In comparison to short-context, function-level agentic approaches (e.g., MemFL, AgentFL), the largest MLC model (CodeGen 16B) yields 28.6% Top1 and 71.4% Top5, rivaling the best agentic Top5 results but with dramatically faster inference and lower resource requirements.
Empirical ablations indicate that the last-token as an aggregation function and sigmoid activation in the decoding head marginally outperform softmax/mean aggregations, highlighting subtle architectural biases for causal LLM heads.
Analysis: Generalization and Hyper-Parameter Effects
Testing on the out-of-domain BugsEval (Python) dataset after PypiBugs training reveals that Top1 generalization sometimes exceeds in-distribution performance (e.g., 13.8% Top1 for Qwen8B), while Top5 drops, suggesting the auxiliary head captures general defectiveness cues but struggles with subtle, domain-specific bug reasoning in OOD settings. This demonstrates that fundamental bug localization abstractions learned by MLC generalize, though identifying all buggy lines in OOD cases remains challenging.
Hyper-parameter examination reveals that the base LLM already provides strong code representations for defect detection. Additional decoding layers do not guarantee improvements due to already rich feature extraction; aggregation strategies and dynamic loss weighting further modulate performance.
Practical and Theoretical Implications
MLC’s architectural efficiency—requiring a single forward pass per file for line-level predictions—enables practical deployment for large-scale, continuous integration systems previously constrained by the prohibitive costs of agentic LLM approaches. The modularity of the aggregation strategy and auxiliary head introduces an extensible framework for multi-task LLMs, pointing toward a future where LLMs routinely handle discrete, independent tasks via dedicated output channels with minimal interference.

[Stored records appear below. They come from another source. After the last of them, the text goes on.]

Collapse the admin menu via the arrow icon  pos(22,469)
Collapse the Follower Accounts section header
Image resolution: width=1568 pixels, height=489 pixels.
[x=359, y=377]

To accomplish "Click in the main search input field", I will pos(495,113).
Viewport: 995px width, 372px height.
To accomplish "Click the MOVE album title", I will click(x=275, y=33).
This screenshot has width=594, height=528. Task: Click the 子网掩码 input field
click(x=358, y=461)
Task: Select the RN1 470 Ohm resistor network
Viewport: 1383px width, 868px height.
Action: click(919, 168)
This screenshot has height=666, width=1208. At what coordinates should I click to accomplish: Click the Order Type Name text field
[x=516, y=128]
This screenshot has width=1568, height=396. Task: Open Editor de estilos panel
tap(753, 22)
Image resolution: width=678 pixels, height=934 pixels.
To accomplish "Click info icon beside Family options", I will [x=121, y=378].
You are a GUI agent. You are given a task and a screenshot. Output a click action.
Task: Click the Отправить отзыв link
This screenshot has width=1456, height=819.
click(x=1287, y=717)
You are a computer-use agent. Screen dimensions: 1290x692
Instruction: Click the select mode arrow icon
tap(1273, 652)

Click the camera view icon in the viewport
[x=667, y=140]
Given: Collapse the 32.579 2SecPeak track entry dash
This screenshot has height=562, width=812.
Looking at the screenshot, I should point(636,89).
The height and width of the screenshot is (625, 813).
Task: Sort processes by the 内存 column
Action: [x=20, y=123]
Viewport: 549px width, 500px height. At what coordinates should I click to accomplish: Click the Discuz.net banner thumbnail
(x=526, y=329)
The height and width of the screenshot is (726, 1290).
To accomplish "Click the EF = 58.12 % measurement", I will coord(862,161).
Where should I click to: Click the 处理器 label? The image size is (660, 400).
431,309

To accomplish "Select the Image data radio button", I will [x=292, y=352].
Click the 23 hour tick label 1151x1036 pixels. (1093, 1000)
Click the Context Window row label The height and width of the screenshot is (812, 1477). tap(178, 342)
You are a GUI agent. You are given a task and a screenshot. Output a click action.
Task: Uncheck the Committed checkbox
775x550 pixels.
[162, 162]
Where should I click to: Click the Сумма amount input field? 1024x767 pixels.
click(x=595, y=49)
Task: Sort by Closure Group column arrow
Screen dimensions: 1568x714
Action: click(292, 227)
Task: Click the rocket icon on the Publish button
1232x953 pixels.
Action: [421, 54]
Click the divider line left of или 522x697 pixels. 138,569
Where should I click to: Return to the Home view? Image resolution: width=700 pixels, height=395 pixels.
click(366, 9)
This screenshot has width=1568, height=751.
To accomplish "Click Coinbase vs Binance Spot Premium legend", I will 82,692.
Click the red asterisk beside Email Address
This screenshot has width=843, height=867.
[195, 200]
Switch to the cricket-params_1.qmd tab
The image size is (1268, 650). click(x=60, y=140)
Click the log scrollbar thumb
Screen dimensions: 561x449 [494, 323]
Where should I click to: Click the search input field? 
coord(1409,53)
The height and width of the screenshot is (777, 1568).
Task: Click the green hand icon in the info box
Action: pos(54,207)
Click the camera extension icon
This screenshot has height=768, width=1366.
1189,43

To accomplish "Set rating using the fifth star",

Theoretically, the findings contest the prevailing assumption that SFT with prompt engineering suffices for code bug localization. Instead, explicit multi-task channelization and careful token-level alignment are necessary for robust and efficient addressal of fine-grained debugging tasks.
Future Directions
Several research trajectories are highlighted:
- Extending the token alignment algorithm to function or project granularity to bridge gaps with function-level agentic baselines.
- Scaling multi-channel paradigms to additional tasks (e.g., style, security bugs) or output modalities (e.g., span annotation).
- Leveraging stronger LLMs to further increase localization accuracy without incurring agentic inference costs.
- Systematic study of multi-channel interference and transfer in shared LLM backbones—crucial for ‘poly-task’ coding assistants.
Conclusion
This work introduces a multi-task LLM architecture for line-level bug localization that approaches or surpasses existing state-of-the-art in both agentic and discriminative LLM regimes, while achieving substantive gains in computational efficiency. The combination of a robust token alignment mechanism and an efficient auxiliary classification head enables competitive, fast, and flexible bug localization—supporting both practical deployment and foundational LLM research into task specialization.
This paradigm emphasizes the need for architectural multi-tasking and precise alignment algorithms in effective code intelligence with LLMs, indicating a near-term future in which modular, efficient, multi-channel LLMs replace monolithic, sequential reasoning systems for granular code analysis.